I feel the root cause of much of these issues is the practice of corporate
farms to wall things off into atomic monocultures, and to separate animal
husbandry from farming. I believe this is easier, for many reasons, but not
more productive. It may be more economical, based on externalized pollution
costs, and subsidized energy costs. I.E it has more to do with our arrangement
of politics, rather than underlying fundamentals.

------
billmalarky
For those interested in supplementing Omega-3 oil in their diet (which should
probably be everyone), don't get Omega-3 off the rack at the store. Most
Omega-3 supplements (even at GNC/Vitamin Shoppe/etc) consist of a small amount
of Omega-3, and a lot of filler "fish oil" which does nothing for you.
Furthermore, in order to get the levels of Omega-3 you need to really see
benefits (roughly 500mg DHA and 500mg EPA per day, 1000mg DHA/1000mg EPA if
you have heart disease - but ask your doctor) you would need to consume so
much of this filler you will really start to see side effects (fishy breath,
gastrointestinal distress, etc).

Here's an example of what you will see at the store:
[https://www.amazon.com/Nature-Made-Burpless-
Omega-3-Softgels...](https://www.amazon.com/Nature-Made-Burpless-
Omega-3-Softgels/dp/B00MGNMMHI/ref=sr_1_7_s_it?s=hpc&ie=UTF8&qid=1520870949&sr=1-7&keywords=omega%2B3%2Bfish%2Boil&dpID=51eg6Tzy3DL&preST=_SY300_QL70_&dpSrc=srch&th=1)

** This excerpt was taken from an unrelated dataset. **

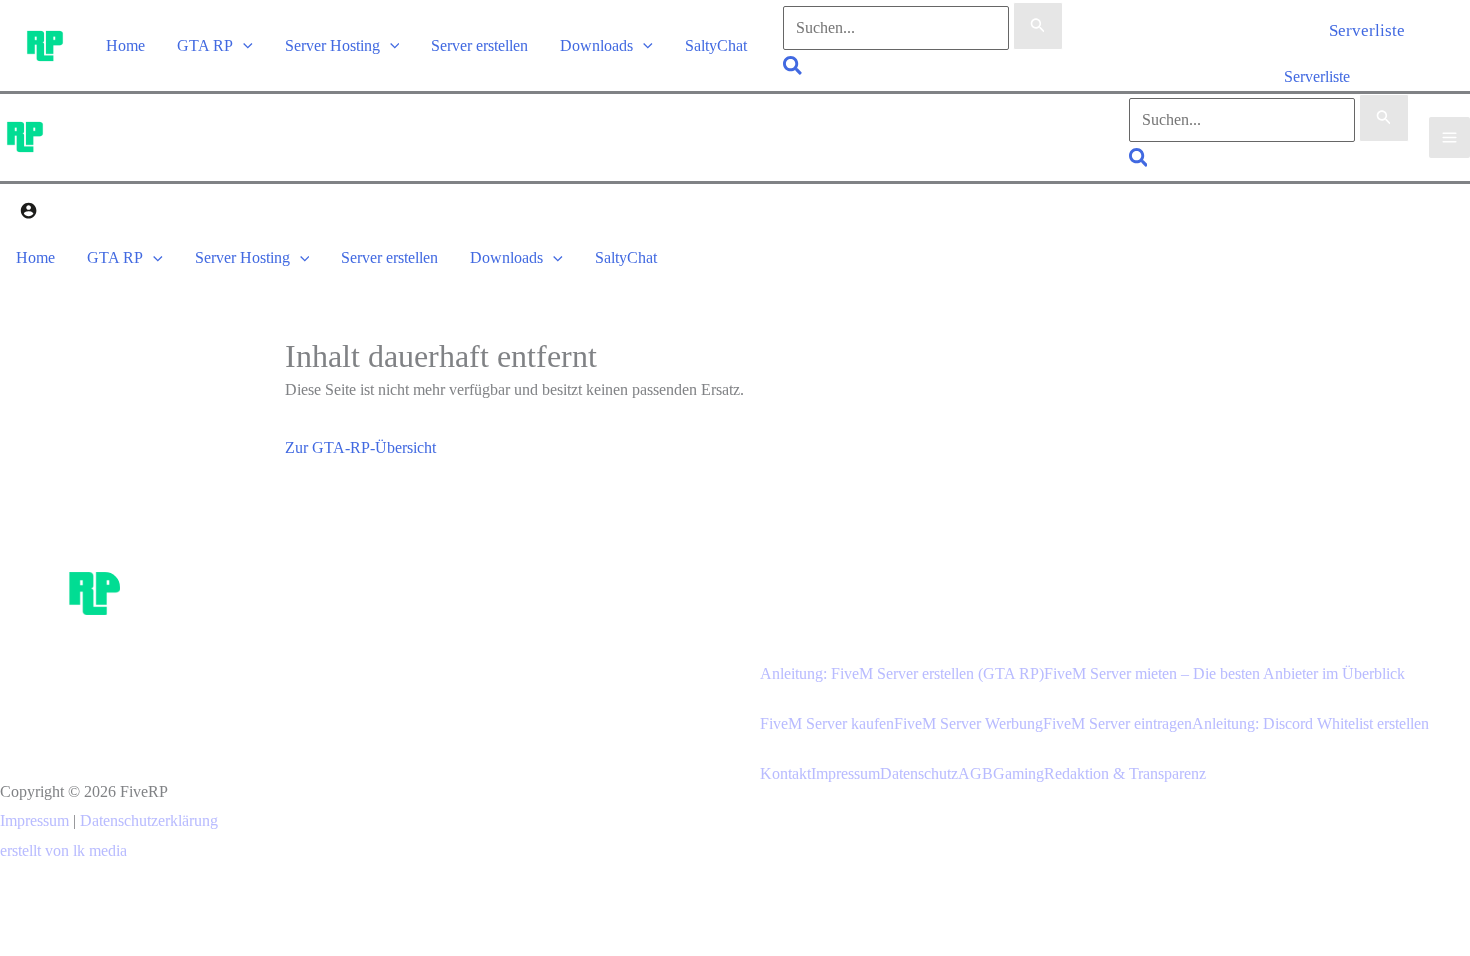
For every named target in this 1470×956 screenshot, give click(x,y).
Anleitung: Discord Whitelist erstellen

Notice there's 1000mg of fish oil there, but only 300 mg Omega-3 (only 250mg
of which is actually DHA/EPA) and they don't even give you the ratio of DHA to
EPA in that 250mg - you need an even split to see best benefits as they work
together.

What you need to look for is pharmaceutical grade Omega-3, which is basically
just concentrated so you don't get the filler oils. I'm a huge evangelist for
OmegaVia ([https://omegavia.com/](https://omegavia.com/)), since they also use
a enteric coating on the pills so they do not dissolve until they hit your
small intestine. As a result there are zero fish breath/burp side effects.
Give it a try, it's a game changer.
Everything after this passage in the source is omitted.